Ia menjelaskan bahwa ketiga hal tersebut merupakan. bagian dari nilai-nilai
multikultural dan refleksi dari ibadah kepada Tuhan.[1]
Semangat multikulturalisme ini ternyata dijunjung
tinggi oleh Islam. Sebuah potret sejarah perjuangan dakwah Islam bisa dijadikan
buktinya. Sejak awal, Islam datang tidak membawa pedang atau senapan. Islam
datang dengan damai. Para wali yang menyebarkan Islam di Jawa mengadopsi
beberapa peninggalan Hindu seperti wayang untuk kepentingan penyebaran agama.
Sunan kalijaga juga tidak sungkan membakar kemenyan untuk kepentingan pengharum
ruangan meski kemenyan tidak diidentik dengan agama Islam.[2]
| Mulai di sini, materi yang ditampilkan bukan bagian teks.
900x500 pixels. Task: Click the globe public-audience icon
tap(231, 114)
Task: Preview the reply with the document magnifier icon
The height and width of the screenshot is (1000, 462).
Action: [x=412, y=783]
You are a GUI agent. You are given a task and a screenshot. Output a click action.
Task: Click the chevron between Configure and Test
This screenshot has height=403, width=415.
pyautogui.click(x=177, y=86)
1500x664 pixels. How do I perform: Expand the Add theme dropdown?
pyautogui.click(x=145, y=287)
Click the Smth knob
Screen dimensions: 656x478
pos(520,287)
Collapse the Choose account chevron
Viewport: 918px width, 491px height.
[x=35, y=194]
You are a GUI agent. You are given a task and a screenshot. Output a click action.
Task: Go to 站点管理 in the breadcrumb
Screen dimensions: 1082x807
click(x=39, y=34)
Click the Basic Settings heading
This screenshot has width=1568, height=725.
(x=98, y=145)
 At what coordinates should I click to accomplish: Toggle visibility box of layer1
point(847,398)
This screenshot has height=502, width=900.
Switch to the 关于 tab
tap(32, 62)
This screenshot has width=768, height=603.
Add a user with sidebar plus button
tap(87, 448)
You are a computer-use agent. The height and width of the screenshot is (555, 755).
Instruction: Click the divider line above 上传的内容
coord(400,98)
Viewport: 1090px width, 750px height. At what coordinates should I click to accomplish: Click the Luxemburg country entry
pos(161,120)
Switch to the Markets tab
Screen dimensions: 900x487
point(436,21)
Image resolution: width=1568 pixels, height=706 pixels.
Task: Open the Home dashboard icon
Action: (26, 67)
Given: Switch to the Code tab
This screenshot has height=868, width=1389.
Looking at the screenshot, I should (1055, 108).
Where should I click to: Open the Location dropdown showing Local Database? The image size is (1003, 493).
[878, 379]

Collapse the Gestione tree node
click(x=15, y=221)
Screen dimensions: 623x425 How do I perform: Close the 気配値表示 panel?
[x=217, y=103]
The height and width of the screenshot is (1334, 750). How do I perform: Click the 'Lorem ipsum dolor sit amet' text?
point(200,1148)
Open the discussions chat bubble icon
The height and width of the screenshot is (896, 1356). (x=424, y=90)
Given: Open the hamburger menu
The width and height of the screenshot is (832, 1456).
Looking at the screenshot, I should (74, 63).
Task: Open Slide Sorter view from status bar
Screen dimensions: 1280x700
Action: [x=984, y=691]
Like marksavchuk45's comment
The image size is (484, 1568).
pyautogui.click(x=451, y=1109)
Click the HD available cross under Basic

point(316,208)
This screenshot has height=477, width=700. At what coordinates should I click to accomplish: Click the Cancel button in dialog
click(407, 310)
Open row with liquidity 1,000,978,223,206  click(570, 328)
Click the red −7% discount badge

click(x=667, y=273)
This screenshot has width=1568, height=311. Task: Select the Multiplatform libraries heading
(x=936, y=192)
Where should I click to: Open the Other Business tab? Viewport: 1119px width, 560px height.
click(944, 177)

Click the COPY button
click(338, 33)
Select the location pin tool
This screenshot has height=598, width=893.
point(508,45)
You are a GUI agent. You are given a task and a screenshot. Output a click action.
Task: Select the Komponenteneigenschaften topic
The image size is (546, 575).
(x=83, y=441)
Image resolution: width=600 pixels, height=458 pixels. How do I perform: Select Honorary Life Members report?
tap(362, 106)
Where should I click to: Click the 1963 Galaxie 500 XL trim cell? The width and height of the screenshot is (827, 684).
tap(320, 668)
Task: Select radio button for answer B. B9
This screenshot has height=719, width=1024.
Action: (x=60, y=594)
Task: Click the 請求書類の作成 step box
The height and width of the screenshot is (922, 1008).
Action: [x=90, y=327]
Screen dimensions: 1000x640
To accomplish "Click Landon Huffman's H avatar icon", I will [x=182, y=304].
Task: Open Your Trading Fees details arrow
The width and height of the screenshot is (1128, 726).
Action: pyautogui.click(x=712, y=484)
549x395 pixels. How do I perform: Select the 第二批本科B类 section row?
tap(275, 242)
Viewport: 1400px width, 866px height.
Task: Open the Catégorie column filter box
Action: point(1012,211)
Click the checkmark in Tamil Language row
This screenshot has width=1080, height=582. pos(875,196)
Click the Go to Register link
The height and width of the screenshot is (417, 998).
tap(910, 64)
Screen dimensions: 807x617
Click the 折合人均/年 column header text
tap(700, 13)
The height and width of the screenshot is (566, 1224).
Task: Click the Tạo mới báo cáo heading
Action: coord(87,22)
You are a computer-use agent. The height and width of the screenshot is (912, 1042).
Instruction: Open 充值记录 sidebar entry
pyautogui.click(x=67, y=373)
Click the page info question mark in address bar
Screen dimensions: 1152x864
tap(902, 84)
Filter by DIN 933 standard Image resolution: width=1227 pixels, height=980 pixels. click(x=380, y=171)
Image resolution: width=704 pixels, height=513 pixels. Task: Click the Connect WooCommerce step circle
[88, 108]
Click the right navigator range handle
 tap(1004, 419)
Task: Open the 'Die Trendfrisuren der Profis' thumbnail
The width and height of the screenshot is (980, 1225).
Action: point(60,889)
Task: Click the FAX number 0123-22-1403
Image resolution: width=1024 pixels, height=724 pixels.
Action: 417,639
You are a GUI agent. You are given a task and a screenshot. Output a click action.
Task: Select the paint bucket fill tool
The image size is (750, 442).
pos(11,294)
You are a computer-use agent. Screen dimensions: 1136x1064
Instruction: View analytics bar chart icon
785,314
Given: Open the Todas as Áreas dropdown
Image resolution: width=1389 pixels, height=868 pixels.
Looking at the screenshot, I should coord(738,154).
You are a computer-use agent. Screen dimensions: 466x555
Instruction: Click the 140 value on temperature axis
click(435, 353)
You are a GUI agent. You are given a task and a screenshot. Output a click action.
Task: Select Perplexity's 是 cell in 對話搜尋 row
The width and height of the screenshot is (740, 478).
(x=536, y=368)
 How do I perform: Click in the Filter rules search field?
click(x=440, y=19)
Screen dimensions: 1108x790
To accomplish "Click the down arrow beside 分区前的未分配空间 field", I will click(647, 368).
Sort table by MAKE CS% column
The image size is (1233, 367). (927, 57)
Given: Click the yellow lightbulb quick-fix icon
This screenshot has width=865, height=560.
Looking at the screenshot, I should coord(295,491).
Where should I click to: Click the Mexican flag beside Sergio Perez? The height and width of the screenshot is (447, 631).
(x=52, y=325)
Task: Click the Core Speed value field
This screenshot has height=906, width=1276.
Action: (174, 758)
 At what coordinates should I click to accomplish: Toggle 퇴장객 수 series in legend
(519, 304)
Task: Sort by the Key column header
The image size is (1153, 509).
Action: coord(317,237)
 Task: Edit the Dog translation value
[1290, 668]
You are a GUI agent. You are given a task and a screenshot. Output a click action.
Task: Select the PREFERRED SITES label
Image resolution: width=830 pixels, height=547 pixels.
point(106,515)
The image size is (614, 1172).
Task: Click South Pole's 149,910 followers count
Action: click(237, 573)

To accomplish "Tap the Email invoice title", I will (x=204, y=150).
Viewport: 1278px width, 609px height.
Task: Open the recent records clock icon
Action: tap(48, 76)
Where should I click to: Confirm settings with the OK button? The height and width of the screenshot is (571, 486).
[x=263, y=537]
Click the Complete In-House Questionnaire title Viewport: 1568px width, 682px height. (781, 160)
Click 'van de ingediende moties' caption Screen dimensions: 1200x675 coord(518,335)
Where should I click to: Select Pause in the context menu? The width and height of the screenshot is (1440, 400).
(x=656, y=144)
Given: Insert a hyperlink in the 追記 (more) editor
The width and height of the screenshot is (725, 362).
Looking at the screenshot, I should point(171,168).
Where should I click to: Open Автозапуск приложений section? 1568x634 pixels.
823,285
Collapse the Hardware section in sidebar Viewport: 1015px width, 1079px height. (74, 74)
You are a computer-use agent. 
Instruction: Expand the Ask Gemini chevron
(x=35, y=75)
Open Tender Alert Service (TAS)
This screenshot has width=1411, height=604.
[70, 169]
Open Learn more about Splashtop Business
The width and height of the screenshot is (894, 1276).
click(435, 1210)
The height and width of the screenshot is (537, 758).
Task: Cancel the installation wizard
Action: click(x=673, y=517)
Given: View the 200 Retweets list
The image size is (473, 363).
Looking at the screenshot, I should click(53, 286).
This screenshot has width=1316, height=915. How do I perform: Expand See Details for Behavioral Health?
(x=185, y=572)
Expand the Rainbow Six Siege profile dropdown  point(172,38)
Sebagai bukti juga di kudus terdapat bangunan Menara
Masjid Kudus yang memadukan unsur Hindu dan Islam yang bagus dipandang. Serta
sunan kudus juga melarang orang-orang Islam menyembelih sapi untuk untuk
menghormati pemeluk Hindu, karena sappi merupakan hewan yang disucukan oleh
pemeluk Hindu.
Para founding
father Indonesia juga member contoh nyata dalam menjungjung tinggi semangat
multikulturalisme. Para founding father Muslim
tidak bersikeras memperjuangkan negara Indonesia menjadi negara Islam untuk
menghormati pemeluk agama lain di Indonesia Timur. Mereka dengan ikhlas
mencoret tujuh kata dalam piagam Jakarta yang dianggap menganakemaskan Islam.
Kenyataan menarik ini juga memperlihatkan kepada
kita bahwa para founding father tidak
alergi dengan symbol-simbol agama lain dan menghormati symbol-simbol seperti
menghormati symbol-simbol agama sendiri. Maka dari itu, kita sebagai pemeluk
agama Islam yang berada dalam negara yang notabene-gnya
beragam agama harus menghormati apa yang menjadi budaya-budaya masing-masing
agama, karena Islam sendiri mewajibkan kita untuk saling menghormati satu sama lain.
Ada
beberapa aspek yang dapat dikembangkan dari konsep pendidikan Islam
pluralis-multikultural, antara lain:
a. Pendidikan
Islam pluralis-multikultural adalah pendidikan yang menghargai dan merangkul
segala bentuk keragaman. Dengan demikian, diharapkan akan tumbuh kearifan dalam
melihat segala bentuk keragaman yang ada.
b. Pendidikan
Islam pluralis-multikultural merupakan sebuah usaha sistematis untuk membangun
pengertian, pemahaman, dan kesadaran anak didik terhadap realitas
pluralis-multikultural. Hal ini penting dilakukan karena tanpa adanya usaha
secara sistematis, realitas keagamaan akan dipahami secara sporadis,
fragmentaris, atau bahkan memunculkan eksklusivitas yang ekstrem.pada titik
ini, keragaman dinilai dan dilihat secara inferior. Bahkan tumbuh keinginan
untuk melakukan penguasaan dan ambisi menaklukkan mereka yang berbeda.
c. Pendidikan
Islam pluralis-multikultural tidak memaksa atau menolak anak didik karena
persoalan identitas suku, agama, ras, atau golongan. Dalam kondisi semacam ini,
tidak ada yang lebih unggul antara satu anak didik dengan anak didik yang lain.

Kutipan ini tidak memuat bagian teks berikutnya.